Pathological findings of bone biopsy. A large number of spindle cells and partially visible mitosis of bone cells led to a diagnosis of a grade III giant cell tumor of bone (hematoxylin and eosin, 400×).

Figure 2.

Radiograph of the right forearm. The radiograph showed an irregular cortex of the distal radius and a wavy ulnar edge with a strip of dense shadow.

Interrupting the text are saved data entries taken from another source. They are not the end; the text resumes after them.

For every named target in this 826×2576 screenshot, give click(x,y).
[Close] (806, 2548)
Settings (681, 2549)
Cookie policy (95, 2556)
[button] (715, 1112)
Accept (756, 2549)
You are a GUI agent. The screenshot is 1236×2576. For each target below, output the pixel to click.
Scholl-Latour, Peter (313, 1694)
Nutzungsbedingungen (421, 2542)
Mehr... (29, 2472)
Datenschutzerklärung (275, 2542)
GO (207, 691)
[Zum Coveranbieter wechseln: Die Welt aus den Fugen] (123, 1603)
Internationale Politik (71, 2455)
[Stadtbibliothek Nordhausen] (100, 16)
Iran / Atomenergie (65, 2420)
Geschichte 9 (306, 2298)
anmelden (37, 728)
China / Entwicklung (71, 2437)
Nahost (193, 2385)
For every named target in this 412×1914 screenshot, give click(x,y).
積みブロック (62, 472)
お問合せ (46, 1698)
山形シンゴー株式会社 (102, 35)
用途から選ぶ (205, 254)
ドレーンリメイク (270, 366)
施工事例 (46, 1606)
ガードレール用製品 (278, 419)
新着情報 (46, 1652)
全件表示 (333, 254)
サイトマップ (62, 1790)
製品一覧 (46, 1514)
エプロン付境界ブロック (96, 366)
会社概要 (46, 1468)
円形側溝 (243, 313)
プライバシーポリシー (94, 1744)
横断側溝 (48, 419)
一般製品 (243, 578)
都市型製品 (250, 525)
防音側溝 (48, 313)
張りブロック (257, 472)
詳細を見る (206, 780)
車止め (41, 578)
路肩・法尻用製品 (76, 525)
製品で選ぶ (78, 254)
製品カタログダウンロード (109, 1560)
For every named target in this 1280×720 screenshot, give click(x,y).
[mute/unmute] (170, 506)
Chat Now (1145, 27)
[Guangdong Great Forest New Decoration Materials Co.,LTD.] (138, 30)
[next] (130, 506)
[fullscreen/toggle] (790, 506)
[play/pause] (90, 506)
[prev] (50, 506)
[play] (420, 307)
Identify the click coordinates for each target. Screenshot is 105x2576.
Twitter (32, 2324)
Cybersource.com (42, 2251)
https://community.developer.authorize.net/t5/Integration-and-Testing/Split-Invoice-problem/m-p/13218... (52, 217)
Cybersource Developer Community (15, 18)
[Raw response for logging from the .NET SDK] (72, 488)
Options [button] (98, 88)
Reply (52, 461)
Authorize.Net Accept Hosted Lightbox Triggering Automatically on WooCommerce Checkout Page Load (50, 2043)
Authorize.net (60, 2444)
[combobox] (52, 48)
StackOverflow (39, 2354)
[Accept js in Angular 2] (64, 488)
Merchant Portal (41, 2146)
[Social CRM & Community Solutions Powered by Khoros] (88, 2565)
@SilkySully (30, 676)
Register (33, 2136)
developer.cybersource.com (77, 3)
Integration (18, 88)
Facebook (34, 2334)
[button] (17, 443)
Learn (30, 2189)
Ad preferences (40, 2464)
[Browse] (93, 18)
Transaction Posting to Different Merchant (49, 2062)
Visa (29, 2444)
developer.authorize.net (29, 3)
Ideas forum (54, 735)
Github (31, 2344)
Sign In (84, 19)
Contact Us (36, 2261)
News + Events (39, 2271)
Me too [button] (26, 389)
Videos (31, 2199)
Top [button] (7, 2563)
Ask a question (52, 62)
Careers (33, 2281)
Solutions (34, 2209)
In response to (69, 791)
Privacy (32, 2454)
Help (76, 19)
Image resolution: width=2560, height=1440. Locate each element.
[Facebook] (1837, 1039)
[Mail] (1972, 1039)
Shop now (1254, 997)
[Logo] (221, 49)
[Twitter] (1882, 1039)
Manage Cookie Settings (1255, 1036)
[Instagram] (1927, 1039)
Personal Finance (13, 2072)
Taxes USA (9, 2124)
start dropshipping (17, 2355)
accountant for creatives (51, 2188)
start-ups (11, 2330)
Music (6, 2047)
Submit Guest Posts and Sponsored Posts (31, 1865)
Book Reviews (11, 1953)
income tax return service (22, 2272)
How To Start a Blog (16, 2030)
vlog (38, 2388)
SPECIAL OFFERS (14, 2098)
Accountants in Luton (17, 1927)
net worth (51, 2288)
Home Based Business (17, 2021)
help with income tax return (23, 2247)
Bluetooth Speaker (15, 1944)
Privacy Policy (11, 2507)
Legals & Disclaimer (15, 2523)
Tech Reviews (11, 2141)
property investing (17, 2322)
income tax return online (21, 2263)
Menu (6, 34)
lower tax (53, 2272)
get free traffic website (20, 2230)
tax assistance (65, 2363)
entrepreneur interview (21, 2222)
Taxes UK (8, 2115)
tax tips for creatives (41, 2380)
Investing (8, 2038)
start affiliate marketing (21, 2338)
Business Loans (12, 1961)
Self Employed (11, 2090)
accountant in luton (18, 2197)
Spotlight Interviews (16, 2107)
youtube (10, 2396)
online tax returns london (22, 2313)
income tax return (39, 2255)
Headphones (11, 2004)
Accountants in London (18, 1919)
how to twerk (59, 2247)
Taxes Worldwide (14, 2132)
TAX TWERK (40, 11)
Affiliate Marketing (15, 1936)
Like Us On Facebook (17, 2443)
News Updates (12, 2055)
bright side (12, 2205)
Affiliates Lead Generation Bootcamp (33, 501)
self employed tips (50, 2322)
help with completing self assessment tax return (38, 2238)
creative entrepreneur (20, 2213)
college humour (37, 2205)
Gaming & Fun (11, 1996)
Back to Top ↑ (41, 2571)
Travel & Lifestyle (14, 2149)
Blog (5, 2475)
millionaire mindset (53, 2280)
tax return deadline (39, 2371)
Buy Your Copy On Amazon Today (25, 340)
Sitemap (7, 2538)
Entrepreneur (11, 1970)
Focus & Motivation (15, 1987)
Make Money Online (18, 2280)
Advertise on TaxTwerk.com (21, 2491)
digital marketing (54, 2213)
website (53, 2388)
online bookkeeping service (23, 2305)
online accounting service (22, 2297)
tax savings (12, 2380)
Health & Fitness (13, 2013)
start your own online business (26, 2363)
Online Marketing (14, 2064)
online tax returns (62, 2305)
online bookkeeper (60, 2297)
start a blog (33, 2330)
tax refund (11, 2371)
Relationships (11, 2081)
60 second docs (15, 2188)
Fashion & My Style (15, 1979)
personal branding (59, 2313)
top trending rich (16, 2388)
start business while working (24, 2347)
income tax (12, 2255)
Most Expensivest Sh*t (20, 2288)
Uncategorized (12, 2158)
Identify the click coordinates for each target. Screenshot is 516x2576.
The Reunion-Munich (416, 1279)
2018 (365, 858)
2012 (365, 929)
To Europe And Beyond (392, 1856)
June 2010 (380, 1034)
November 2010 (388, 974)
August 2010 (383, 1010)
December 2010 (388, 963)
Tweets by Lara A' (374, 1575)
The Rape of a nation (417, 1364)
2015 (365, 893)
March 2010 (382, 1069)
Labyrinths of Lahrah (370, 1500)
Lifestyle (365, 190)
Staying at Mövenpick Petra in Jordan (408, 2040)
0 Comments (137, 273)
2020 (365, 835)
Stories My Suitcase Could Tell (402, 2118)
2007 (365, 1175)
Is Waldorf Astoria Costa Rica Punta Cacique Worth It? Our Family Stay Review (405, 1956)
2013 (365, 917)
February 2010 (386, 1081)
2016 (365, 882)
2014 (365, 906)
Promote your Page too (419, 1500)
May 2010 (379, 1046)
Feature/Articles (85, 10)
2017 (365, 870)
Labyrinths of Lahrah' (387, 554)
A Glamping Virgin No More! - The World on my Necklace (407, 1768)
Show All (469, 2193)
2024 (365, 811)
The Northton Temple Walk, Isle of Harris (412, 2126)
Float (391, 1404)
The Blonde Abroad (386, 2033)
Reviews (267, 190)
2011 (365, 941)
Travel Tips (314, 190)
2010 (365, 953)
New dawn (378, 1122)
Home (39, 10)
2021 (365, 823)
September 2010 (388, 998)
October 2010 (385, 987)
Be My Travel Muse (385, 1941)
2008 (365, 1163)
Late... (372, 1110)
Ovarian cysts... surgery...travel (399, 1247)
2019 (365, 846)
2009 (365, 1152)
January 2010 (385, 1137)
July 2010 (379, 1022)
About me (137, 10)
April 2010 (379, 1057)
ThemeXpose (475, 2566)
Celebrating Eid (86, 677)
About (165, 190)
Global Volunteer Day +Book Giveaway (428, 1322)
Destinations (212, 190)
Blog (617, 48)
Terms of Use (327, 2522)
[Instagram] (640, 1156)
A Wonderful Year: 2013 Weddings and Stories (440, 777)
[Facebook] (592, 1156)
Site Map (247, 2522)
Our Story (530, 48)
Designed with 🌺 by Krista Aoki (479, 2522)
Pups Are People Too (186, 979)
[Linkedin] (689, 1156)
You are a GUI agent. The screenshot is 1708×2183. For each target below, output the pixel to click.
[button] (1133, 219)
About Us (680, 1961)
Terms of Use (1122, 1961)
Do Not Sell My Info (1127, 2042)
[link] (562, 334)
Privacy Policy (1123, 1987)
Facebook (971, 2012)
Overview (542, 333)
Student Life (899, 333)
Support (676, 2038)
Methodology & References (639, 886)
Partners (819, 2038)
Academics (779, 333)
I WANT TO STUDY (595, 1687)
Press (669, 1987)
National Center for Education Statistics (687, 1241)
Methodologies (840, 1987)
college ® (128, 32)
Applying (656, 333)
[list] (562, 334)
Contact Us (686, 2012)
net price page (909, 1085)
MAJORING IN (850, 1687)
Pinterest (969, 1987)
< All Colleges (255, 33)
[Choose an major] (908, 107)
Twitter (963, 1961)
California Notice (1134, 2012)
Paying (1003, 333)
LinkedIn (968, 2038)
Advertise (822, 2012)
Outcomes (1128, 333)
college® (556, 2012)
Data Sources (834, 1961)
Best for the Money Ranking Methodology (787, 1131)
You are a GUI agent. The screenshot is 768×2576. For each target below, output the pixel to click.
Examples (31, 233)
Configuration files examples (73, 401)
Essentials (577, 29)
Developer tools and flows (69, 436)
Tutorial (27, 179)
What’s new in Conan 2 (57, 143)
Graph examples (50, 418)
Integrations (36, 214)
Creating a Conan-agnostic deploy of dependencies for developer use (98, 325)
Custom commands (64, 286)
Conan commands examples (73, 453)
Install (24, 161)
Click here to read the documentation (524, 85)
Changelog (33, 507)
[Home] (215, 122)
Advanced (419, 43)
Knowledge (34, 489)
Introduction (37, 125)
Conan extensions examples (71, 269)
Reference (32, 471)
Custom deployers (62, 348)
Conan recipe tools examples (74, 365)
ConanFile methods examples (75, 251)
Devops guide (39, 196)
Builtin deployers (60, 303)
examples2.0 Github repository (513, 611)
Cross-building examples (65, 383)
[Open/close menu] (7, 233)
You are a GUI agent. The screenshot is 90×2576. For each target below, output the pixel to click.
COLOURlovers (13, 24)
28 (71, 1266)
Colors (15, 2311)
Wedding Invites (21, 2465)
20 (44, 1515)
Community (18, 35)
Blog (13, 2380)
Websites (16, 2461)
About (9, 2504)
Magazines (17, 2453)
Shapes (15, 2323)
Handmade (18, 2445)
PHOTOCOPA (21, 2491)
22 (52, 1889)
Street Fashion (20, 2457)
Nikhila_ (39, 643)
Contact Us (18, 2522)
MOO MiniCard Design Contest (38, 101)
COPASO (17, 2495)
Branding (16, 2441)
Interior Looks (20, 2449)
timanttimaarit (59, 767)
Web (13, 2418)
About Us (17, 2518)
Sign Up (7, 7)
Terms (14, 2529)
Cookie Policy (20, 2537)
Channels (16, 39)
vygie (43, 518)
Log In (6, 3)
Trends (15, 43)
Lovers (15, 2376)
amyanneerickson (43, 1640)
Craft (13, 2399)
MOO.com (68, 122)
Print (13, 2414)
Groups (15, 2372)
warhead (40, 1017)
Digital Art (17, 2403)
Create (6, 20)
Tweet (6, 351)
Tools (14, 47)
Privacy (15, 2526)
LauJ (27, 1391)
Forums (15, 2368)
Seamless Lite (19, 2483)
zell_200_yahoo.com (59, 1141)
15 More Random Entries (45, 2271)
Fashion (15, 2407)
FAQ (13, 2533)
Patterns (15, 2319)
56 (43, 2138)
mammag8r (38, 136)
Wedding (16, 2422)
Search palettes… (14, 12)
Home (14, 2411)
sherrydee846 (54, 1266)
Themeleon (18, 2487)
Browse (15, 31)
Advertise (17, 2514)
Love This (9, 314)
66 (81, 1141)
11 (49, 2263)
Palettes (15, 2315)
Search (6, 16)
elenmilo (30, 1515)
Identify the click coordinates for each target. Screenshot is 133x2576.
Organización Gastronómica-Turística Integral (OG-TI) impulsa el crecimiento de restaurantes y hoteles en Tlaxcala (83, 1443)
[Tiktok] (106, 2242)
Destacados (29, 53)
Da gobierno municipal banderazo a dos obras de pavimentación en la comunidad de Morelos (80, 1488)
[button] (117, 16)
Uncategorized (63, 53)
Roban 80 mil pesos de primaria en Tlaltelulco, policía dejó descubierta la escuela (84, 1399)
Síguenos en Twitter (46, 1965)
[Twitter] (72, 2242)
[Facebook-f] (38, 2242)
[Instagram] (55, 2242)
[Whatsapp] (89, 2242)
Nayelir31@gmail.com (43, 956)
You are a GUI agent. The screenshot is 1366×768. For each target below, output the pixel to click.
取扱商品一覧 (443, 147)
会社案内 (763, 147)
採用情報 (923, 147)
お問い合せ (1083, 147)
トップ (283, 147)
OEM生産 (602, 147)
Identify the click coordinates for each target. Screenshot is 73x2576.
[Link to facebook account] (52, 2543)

Ethics approval and patient consent

This study was performed in accordance with the Declaration of Helsinki (1975). Written informed consent was obtained from both patients.

Discussion

Fanconi syndrome may be inherited or acquired. Inborn errors in patients with inherited Fanconi syndrome include infantile nephropathic cystinosis, Lowe syndrome, and others. Causes of acquired Fanconi syndrome include some drugs such as valproic acid, ifosfamide, and tenofovir; multiple myeloma; amyloidosis; and acute tubular necrosis.[4] However, few reports have described Fanconi syndrome caused by solid tumors that secrete FGF-23, causing increased renal phosphate wasting and resultant bone demineralization.[5] In addition to FGF-23, some phosphatonins such as secreted frizzled-related protein 4, FGF-7, and matrix extracellular phosphoglycoprotein have been identified from gene expression studies in patients with tumor-induced osteomalacia.[6-8] However, the serum FGF-23 level is not always high. In one study, the FGF-23 level was elevated in 16 (94.1%) of 17 Chinese patients with tumor-induced osteomalacia.[5] In our two cases, we found no typical features of phosphaturic mesenchymal tumor, mixed connective tissue variant in the pathologic examination. Unfortunately, we were unable to test the patients’ FGF-23 levels. Interestingly, the first patient’s Fanconi syndrome was cured after removal of the synovial sarcoma, while the second patient developed several recurrences of her bone giant cell tumor and her Fanconi syndrome did not improve. Therefore, we hypothesized that Fanconi syndrome can be caused by a bone tumor. In fact, ours is not the first report to describe tumor-induced Fanconi syndrome. Norden et al.[9] reported an old female patient with osteomalacia due to a paraspinal tumor of mesenchymal origin. The authors considered that either plasma FGF-23 or other humoral factors highly correlated with FGF-23 had caused the renal Fanconi syndrome; however, there is no proof that a specific factor results in Fanconi syndrome.[9] Based on our cases, we consider that patients can develop Fanconi syndrome secondary to a tumor, which can produce some factors that affect proximal tubular cells. We believe that our patients had tubular transport defects in addition to phosphorus wasting and that their tumors may have produced substances with more generalized effects on proximal tubular cells. Possibilities include interference with intracellular generation of ATP and/or inhibition of sodium-potassium ATPase, resulting in a decrease in sodium-coupled solute transport. However, the factors that may induce such phenomena are unknown.